Genoeg gecentraliseerd, iedereen naar de edge?
De toenemende hoeveelheid apparaten die met elkaar in dialoog treden, zorgen voor steeds grotere hoeveelheden data. Die willen organisaties dichter bij de bron verwerken en analyseren. Hebben we genoeg gecentraliseerd en kiezen we opnieuw voor lokale rekenkracht?
Data News verzamelde 40 ‘controversiële’ stellingen over de toekomst van IT en technologie, en legt ze dagelijks voor aan experten ter zake. Vandaag: ‘Genoeg gecentraliseerd, iedereen moet naar de edge’
Eens
Edge computing duidt op kleinere, lokale datacenters die zich aan de rand van het netwerk bevinden, dicht bij de verbonden devices en gebruikers. Bruno Volckaert, professor en onderzoeker bij IDLab Imec UGent, ziet verschillende voordelen voor edge computing. “We zetten tegenwoordig een enorme hoeveelheid aan apparaten met laag energieverbruik en relatief hoge verwerkingskracht geografisch wijdverspreid in. Dat gebeurt in combinatie met sensoren die grote hoeveelheden data genereren, gaande van temperatuurregistratie tot video-opnames. Die data versturen we via energie-intensieve netwerkverbindingen naar de cloud, terwijl we die nochtans lokaal kunnen (voor)verwerken en reduceren in de edge.”

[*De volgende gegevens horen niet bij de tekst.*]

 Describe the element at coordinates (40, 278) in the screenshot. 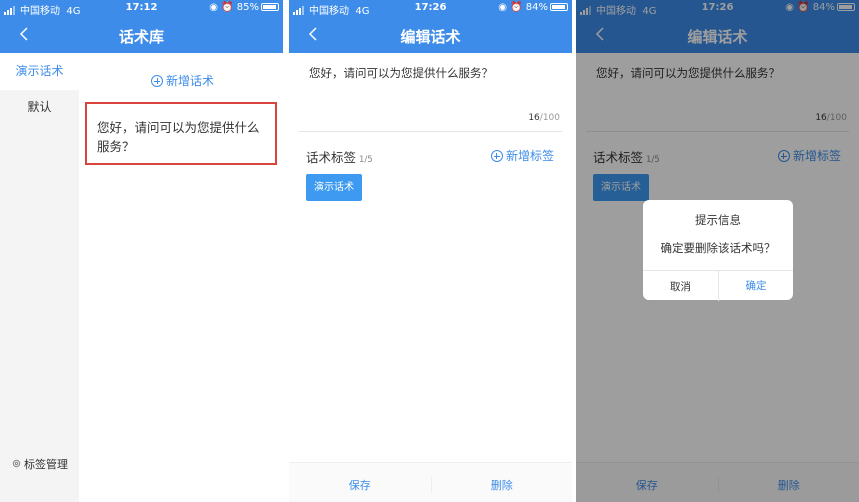

I see `sidebar: 演示话术 默认` at that location.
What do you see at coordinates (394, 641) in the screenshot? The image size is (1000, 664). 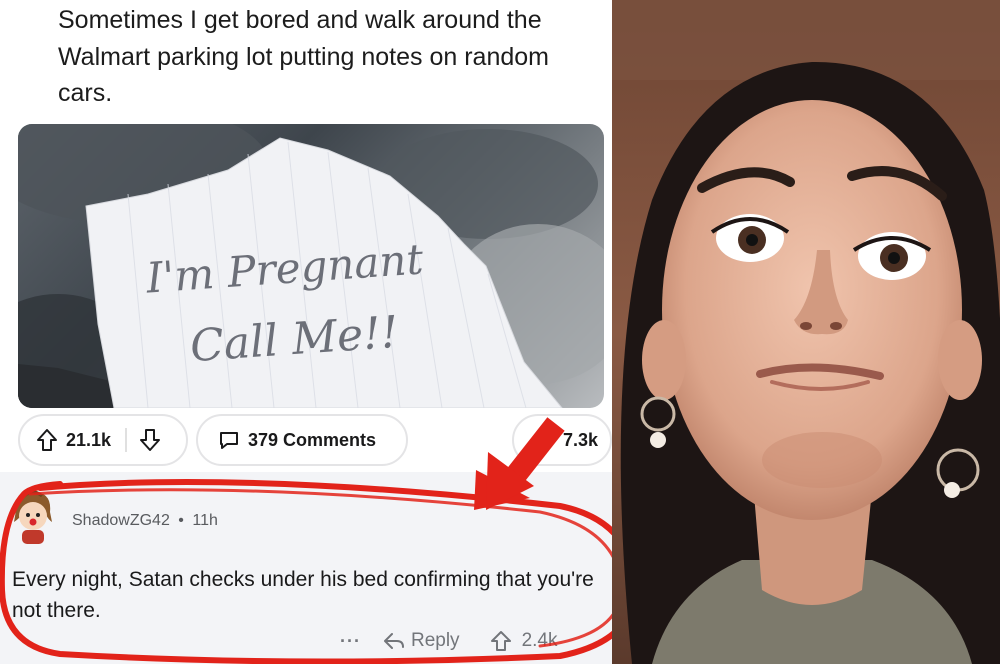 I see `reply-icon` at bounding box center [394, 641].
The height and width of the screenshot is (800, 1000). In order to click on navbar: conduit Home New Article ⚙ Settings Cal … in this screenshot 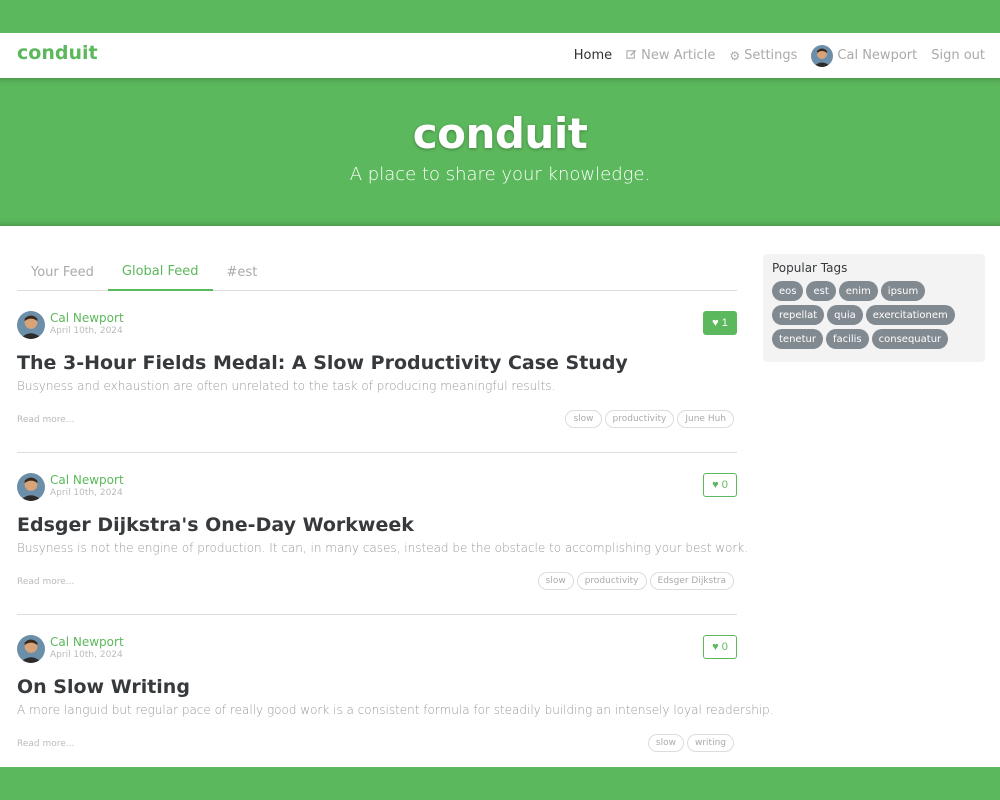, I will do `click(500, 56)`.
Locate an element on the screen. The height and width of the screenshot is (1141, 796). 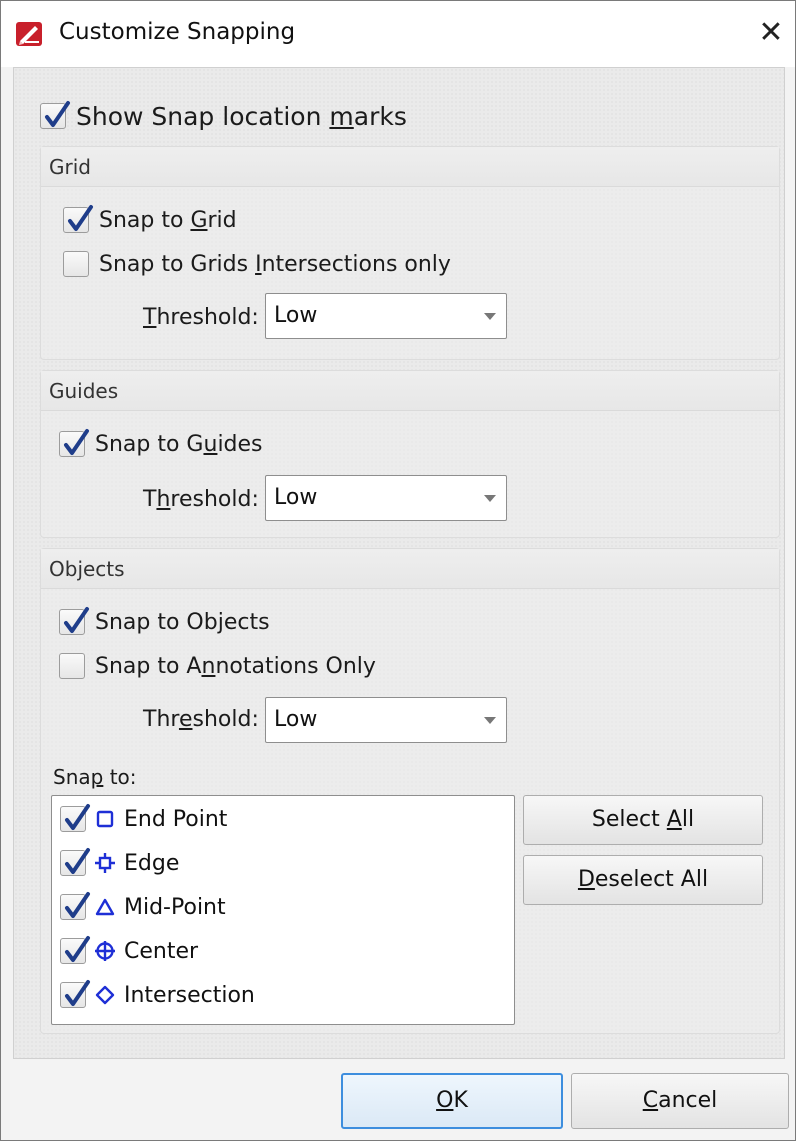
show-snap-marks-checkbox: Show Snap location marks is located at coordinates (224, 116).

Decentralisatie zorgt voor snellere lokale responstijden
Bruno Volckaert (IDLab UGent)
Nog volgens de professor vereisen sommige applicaties bijna realtime responstijden, waardoor lokale verwerking sterk tot aanbeveling strekt. “Decentralisatie zorgt net voor snellere lokale responstijden en minder te versturen data. Datacenters kunnen hierbij nog steeds het zware werk uitvoeren, maar net zoals bij gedistribueerde dataverwerking is er een shift van het versturen van alle data naar de backend in de cloud, richting autonome verwerkingstaken dichtbij de databronnen in de edge.”
Gematigd eens
“Het gebruik en de afhankelijkheid van ICT heeft de druk op het datacenter de voorbije jaren stelselmatig opgedreven. In die mate dat veel bedrijven het met een eigen datacenter alleen niet meer redden. We bevinden ons bijgevolg in het tijdperk van de hybrid cloud”, meent Jan Hoet, sales director Belux bij Schneider Electric. Een tweede belangrijke factor is naar Hoets bevindingen de opkomst van IoT, met grote datavolumes en hoge eisen op het vlak van latency die daar vaak bijhoren. Zo komt de nood aan opslagcapaciteit en connectiviteit nog meer onder druk en loopt de hybride aanpak tegen zijn grenzen aan. Hij verwijst eveneens naar de heel korte responstijden, onder meer nodig voor IoT-toepassingen. “Ongeacht de complexiteit van de data-analyse die achter de schermen plaatsvindt. In de context van IoT is bandbreedte eveneens een vraagstuk”, aldus Jan Hoet.
“Edge computing heft de beperkingen van de cloud op
Jan Hoet (Schneider Electric)
Onderzoeksbureau IDC verwacht dat de opslag, verwerking en analyse van veertig procent van alle IoT-data naar de rand van het netwerk verschuift. “Edge computing heft de beperkingen van de cloud op”, zegt Hoet. “Ik denk dan vooral aan toepassingen met een hoge frequentie en een groot volume in dataverkeer, gecombineerd met een grote behoefte aan heel snelle responstijden.” Hij doelt onder andere op toepassingen in de medische wereld, augmented reality, smart cities en de aansturing van machines.